Nesse sentido, um horizonte de saída claro pode exigir investigar que competências precisarão existir dentro da empresa para que esse valor seja possível naquele prazo, quais já estão instaladas e podem ser potencializadas, quais ainda estão excessivamente concentradas em determinadas pessoas e quais precisarão ser desenvolvidas porque a estratégia futura exigirá uma organização diferente daquela que existe hoje.

A discussão deixa, assim, de estar centrada apenas na projeção de valor e passa a incluir a capacidade de realizá-lo.

Isso também ajuda a compreender por que a preparação para a venda da empresa frequentemente traz benefícios que ultrapassam a própria transação. Ao olhar para o negócio com maior rigor, os sócios costumam encontrar dependências, riscos, fragilidades de processo, lacunas de liderança e informações pouco estruturadas que permaneceram administráveis durante determinados períodos de crescimento, mas podem limitar o próximo ciclo. Quando esse olhar se transforma em desenvolvimento real da organização, a preparação para uma futura saída contribui para fortalecer justamente aquilo que deverá sustentar o preço esperado.

A situação se torna mais delicada quando a pressão para alcançar esse preço começa a produzir uma concentração excessiva naquilo que pode ser percebido e mensurado mais rapidamente. Dentro de uma janela temporal definida, existe uma tentação compreensível de privilegiar iniciativas capazes de apresentar impacto financeiro visível no curto prazo, mesmo quando a tese de criação de valor também dependerá de capacidades cujo amadurecimento acontece em ritmos menos imediatos.

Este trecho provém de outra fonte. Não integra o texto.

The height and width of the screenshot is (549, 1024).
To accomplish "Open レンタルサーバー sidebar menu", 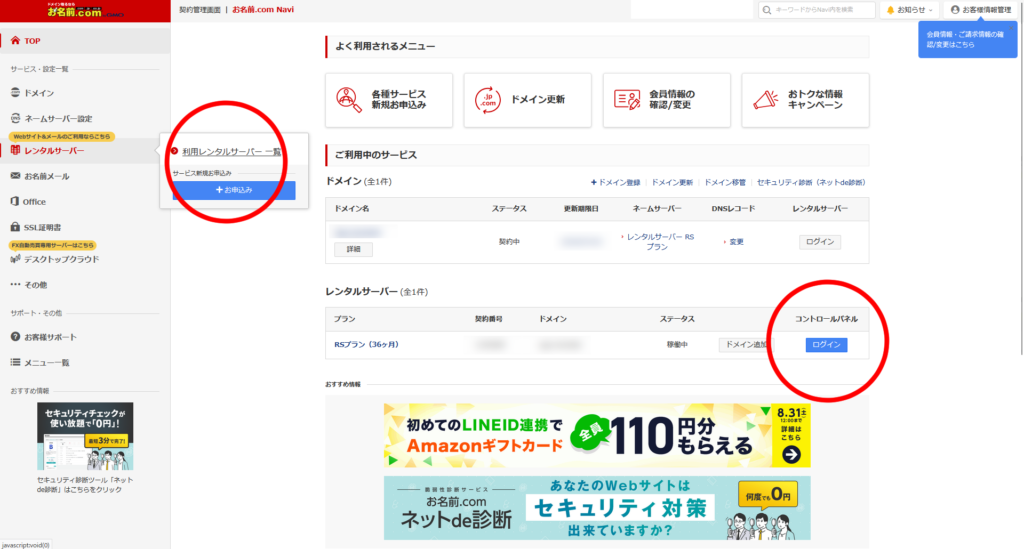I will [x=53, y=151].
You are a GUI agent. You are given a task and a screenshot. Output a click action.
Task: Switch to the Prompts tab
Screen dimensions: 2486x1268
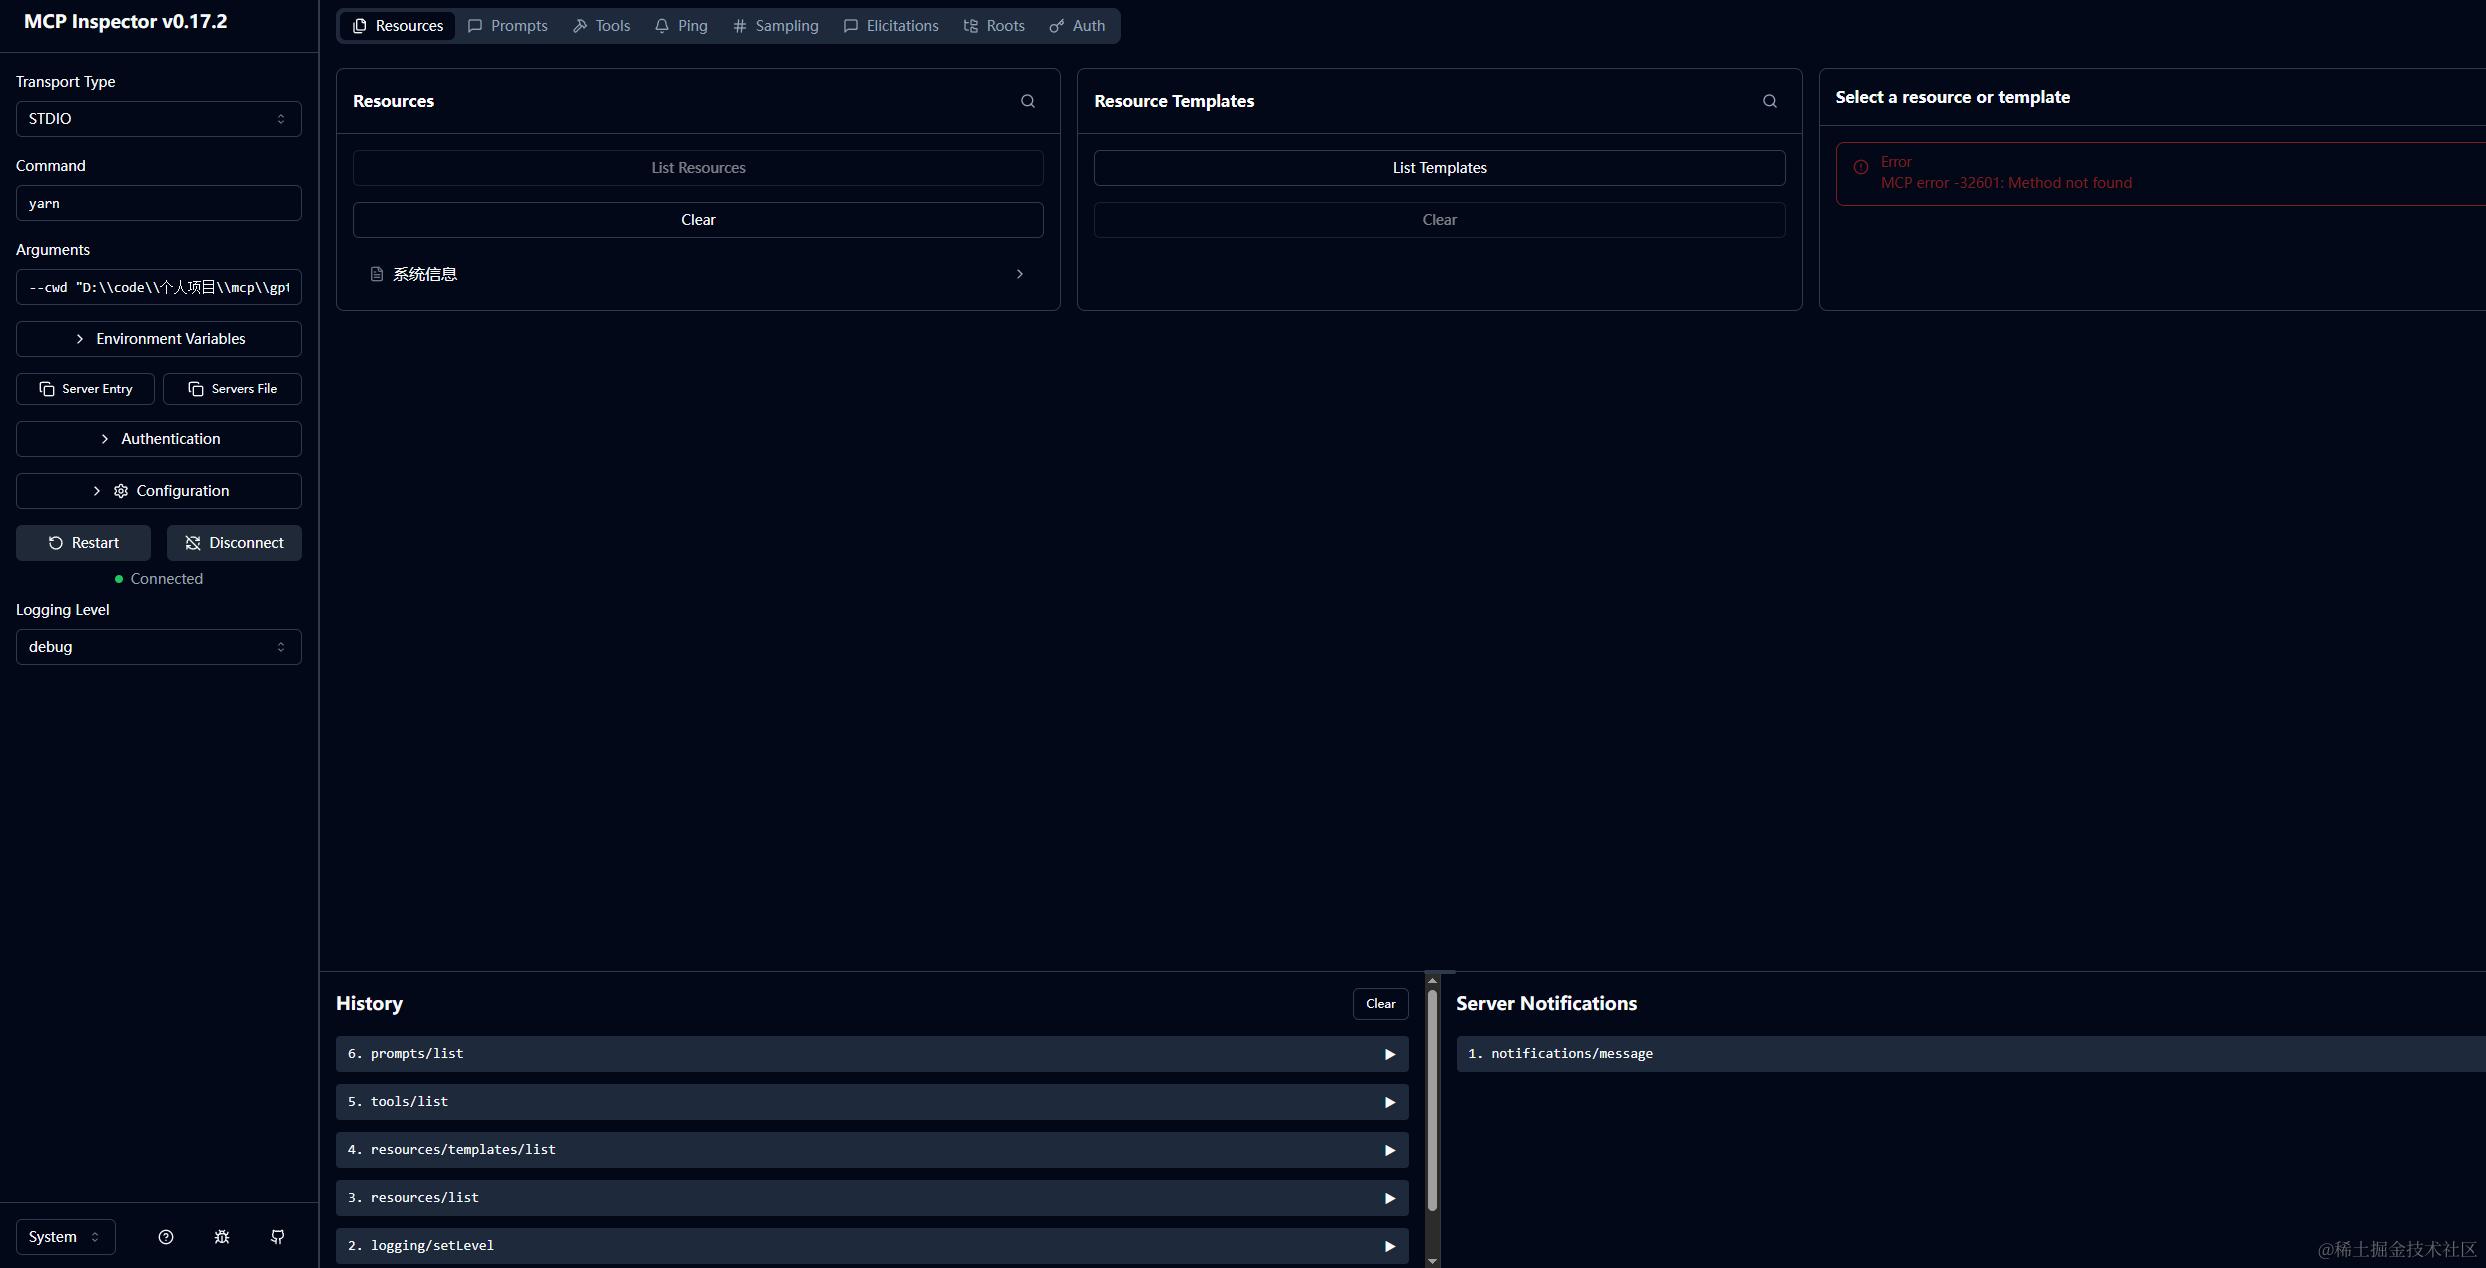tap(508, 26)
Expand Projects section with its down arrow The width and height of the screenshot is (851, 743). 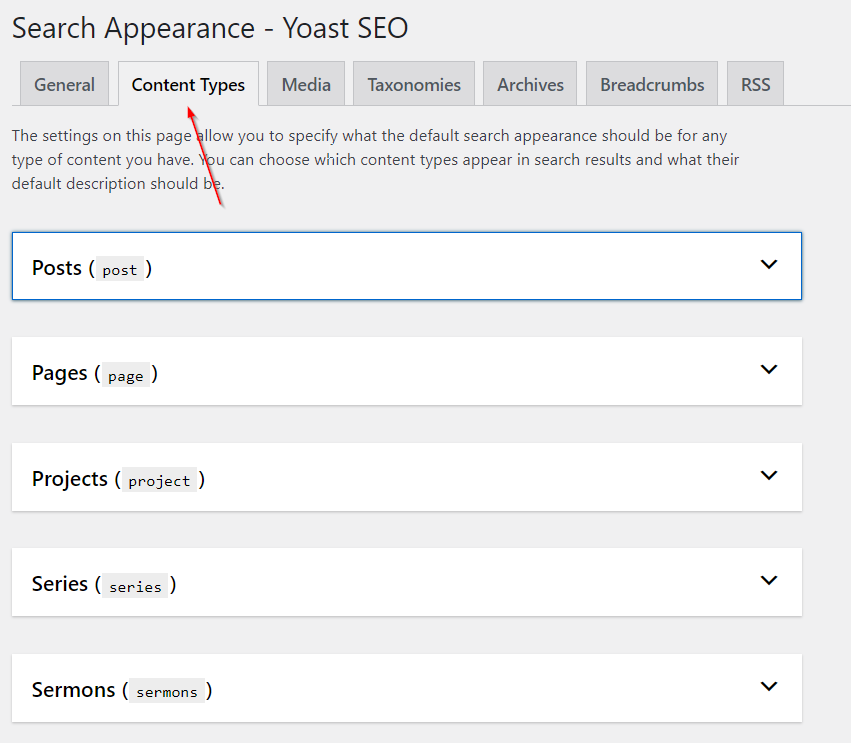[768, 476]
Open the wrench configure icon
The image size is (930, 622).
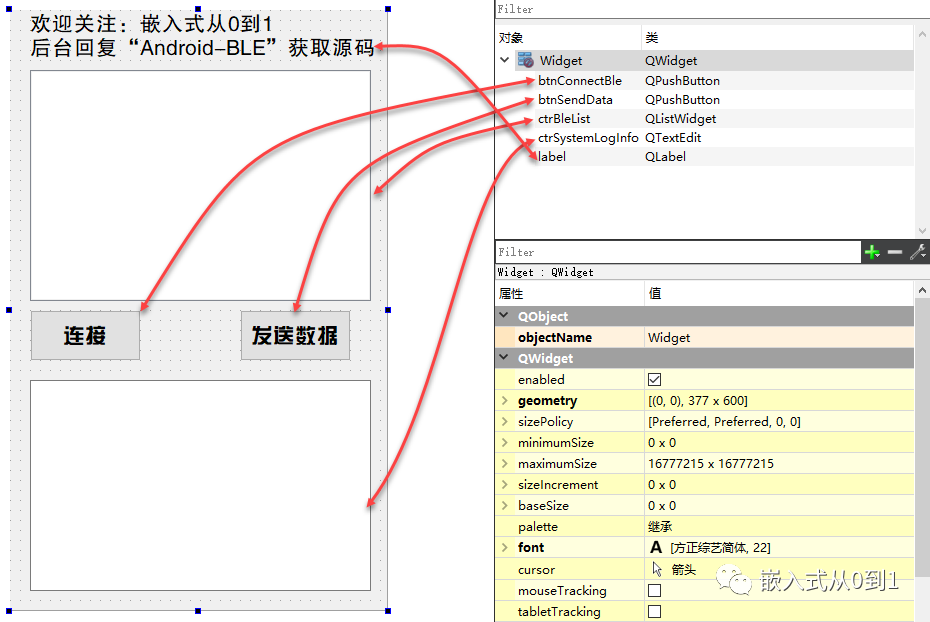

Uma empresa pode, por exemplo, postergar o desenvolvimento de lideranças porque o retorno dessa iniciativa parece mais difícil de traduzir em uma projeção financeira, embora sua estratégia de expansão dependa justamente de maior descentralização. Pode preservar excessivamente uma estrutura de decisão que funcionou bem durante anos porque reorganizá-la consumiria tempo e energia, ainda que a dependência dos fundadores represente um risco evidente para um futuro comprador. Pode perseguir crescimento comercial sem desenvolver processos na mesma velocidade, produzindo um resultado interessante por determinado período enquanto aumenta a fragilidade da operação que precisará sustentar esse crescimento mais adiante.

Quando existe uma tese clara para a venda da empresa uma questão importante é compreender que o preço-alvo descreve o lugar aonde se deseja chegar, enquanto o caminho será construído pelas capacidades que a organização conseguir desenvolver entre o momento atual e aquele ponto futuro. O valor da empresa depende dos resultados que conseguimos observar e também das capacidades que tornam esses resultados realizáveis, repetíveis e adaptáveis às condições que surgirão ao longo do tempo.

Quanto mais curto ou exigente for esse horizonte, mais relevante se torna identificar essas capacidades cedo, porque algumas decisões econômicas podem produzir efeitos quase imediatos, enquanto mudanças relacionadas à liderança, cultura, aprendizagem ou conhecimento exigem tempo de maturação. Concentrar a atenção apenas no Ter pode, nesse contexto, produzir justamente o efeito contrário ao desejado: uma organização aparentemente mais próxima de seus indicadores de saída e, ao mesmo tempo, menos preparada para sustentar a geração de valor necessária quando o momento da transação chegar.